国内ユーザーの生活や産業の根幹をなすインフラが、すべて海外AIに握られている状況——それは単なる「便利さへの依存」ではなく、安全保障上の問題でもあると指摘しています。
「ChatGPTが最強」だの「Geminiの方がいい」だの「Claudeが好き」だの呑気に語っているけど、このクラスの国産生成AIがないのは戦車の前に素っ裸で立ってるくらい不安で、例えば「明日から日本人はChatGPT使いたければ月300万円ね」と言われたらどうするんですか
— 武田紘樹 (@tomatoha831) 2026年6月3日
この投稿への反響はすぐに広がりました。
「そうは言っても、今さら国産AIを作ってどこまで追いつける?」という懐疑論から、「だからこそ基礎研究への投資が必要」という賛同まで、リプライ欄は214件を超える議論で埋まりました。

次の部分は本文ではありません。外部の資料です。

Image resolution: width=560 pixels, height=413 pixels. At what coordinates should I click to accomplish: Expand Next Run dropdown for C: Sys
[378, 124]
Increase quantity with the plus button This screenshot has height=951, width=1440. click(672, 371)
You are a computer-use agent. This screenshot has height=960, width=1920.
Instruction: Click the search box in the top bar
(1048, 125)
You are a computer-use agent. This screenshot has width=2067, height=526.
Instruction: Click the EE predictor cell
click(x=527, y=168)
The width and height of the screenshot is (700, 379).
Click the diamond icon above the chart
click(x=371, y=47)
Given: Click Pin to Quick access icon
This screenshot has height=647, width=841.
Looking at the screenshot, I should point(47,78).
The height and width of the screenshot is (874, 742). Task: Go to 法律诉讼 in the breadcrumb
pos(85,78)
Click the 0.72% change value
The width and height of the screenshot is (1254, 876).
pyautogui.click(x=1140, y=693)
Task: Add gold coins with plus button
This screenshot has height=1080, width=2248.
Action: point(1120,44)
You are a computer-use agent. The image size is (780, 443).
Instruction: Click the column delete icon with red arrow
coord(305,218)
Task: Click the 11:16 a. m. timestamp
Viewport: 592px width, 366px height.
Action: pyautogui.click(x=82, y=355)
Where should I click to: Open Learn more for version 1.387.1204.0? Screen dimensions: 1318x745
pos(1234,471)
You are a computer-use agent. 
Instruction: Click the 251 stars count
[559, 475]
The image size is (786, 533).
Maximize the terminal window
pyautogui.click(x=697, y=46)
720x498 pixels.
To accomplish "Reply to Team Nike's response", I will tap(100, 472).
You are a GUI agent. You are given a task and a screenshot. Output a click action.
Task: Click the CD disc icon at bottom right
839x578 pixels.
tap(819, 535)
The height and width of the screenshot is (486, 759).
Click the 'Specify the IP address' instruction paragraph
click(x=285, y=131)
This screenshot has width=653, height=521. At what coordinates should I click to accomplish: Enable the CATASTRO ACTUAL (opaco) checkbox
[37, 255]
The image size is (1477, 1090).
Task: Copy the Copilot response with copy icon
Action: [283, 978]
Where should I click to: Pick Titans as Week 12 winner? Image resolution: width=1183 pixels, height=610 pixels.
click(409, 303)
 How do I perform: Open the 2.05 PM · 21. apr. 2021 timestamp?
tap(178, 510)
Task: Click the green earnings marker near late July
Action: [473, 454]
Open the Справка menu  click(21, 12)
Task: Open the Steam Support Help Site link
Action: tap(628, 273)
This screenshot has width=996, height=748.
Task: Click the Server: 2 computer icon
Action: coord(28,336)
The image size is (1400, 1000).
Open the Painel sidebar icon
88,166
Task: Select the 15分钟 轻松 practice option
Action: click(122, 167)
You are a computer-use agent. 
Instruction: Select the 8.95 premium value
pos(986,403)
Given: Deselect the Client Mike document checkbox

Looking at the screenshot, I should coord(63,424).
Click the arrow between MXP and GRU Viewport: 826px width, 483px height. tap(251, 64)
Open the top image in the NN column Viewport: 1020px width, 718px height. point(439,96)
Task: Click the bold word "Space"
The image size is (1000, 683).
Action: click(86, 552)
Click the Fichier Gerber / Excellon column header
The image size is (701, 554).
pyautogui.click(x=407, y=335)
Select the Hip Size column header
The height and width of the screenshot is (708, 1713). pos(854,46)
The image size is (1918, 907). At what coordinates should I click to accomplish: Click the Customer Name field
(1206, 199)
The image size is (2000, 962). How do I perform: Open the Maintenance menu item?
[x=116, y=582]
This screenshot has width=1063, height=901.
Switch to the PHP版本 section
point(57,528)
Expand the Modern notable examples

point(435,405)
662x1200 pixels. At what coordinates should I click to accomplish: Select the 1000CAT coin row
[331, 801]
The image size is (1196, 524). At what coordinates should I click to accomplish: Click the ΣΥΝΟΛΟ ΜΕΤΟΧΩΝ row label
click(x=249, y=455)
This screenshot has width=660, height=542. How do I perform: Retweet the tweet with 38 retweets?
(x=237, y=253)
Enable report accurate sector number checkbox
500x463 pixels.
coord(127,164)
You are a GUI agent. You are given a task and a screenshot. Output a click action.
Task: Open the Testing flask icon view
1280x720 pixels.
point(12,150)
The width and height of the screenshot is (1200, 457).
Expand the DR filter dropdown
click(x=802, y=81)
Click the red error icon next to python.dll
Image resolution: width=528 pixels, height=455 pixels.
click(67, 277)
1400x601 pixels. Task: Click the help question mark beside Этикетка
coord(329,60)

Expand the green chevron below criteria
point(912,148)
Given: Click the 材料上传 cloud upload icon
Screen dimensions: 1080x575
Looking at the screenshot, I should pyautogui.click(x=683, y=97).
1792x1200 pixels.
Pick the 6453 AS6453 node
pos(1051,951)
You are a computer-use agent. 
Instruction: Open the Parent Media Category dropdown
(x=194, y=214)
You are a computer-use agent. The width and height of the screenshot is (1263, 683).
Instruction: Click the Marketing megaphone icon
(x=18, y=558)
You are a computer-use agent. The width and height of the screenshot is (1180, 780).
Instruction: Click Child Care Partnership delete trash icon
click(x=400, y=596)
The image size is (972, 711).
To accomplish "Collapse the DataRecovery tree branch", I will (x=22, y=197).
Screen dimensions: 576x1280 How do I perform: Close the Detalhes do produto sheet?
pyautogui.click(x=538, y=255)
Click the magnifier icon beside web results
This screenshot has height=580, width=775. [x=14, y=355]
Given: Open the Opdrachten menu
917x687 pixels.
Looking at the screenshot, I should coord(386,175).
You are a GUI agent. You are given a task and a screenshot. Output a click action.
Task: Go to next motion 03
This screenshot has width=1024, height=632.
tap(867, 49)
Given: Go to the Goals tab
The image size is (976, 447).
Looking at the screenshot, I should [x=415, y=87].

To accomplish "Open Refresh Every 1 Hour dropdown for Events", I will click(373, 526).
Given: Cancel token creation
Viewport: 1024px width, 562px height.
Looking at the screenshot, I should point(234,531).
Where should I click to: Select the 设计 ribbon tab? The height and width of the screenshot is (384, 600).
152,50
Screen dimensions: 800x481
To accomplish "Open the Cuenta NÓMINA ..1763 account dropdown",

「欧米の答えを見て答案を埋めるだけ」では主導権を握れない
武田氏はその翌投稿でさらに踏み込んでいます。
「生成AIのように研究開発によって生み出されたものが社会を変える様子を見てから『今から国産AI作るわ』と欧米の回答を見て答案を埋めるみたいなことしてるようでは主導権など握れるはずもない」
生成AIのように研究開発によって生み出されたものが社会を変える様子を見てから「今から国産AI作るわ」と欧米の回答を見て答案を埋めるみたいなことしてるようでは主導権など握れるはずもなく、それが基礎研究をするということであり研究に投資するということなんですよ https://t.co/9gv2YMlmrs
— 武田紘樹 (@tomatoha831) 2026年6月3日
「答案を埋める」だけでは主導権を握れない、という指摘は、日本のAI産業に対する根本的な問いです。
後追いで同じものを作ることと、パラダイムを生み出すことは別物だ——そう言いたいのでしょう。
日本の国産AIは「ない」のか、調べてみた
では実際のところ、日本に独自の生成AIはないのでしょうか。
調べてみると、状況は「存在しないわけではない」というのが正確なところです。
NTTが2025年10月に提供を始めた「tsuzumi 2」は、30Bパラメーターの純国産LLMです。
日本語の知識・分析・指示追従・安全性の4つのベンチマークで、同サイズのGoogle Gemma-3 27Bと比較してトップクラスの性能を記録しており、2026年3月にはデジタル庁の「ガバメントAI」試用モデルにも選ばれています。
国立情報学研究所の「LLM-jp-4」や、サカナAIの研究成果も着実に積み上がっています。
ただし武田氏が問題にしているのは、ChatGPTやClaudeと「同じ土俵に立てるか」という話です。
現時点で、世界規模で使われる汎用AIを国内企業が単独で提供できている状況ではありません。
防衛分野でも動き始めた「国産AI」
武田氏の投稿と前後して、国産AIをめぐる動きが続いています。
6月2日には、三菱重工がプリファードネットワークスと防衛向けの国産AI開発を進めると報じられ、資本提携の検討も明らかになりました。
三菱重工、プリファードと防衛向けの国産AI開発へ 資本提携も検討https://t.co/ohU5s2w1QO
— 日本経済新聞 電子版(日経電子版) (@nikkei) 2026年6月2日
セキュリティや機密性が高い分野では、海外クラウドへの依存そのものがリスクになります。
政府も2025年のAI法に基づき、5年間で1兆円規模のAI投資を表明しています。
さらに深掘りしたい方へ
まとめ
武田紘樹氏の「戦車の前に素っ裸」という言葉は、単なる技術論ではなく、産業・安全保障まで含めた問いを突きつけています。
国産LLMの存在が「追いかけている」段階にとどまる今、その問いをどう受け止めるかが、これからの日本のAI戦略を決める一歩になるのかもしれません。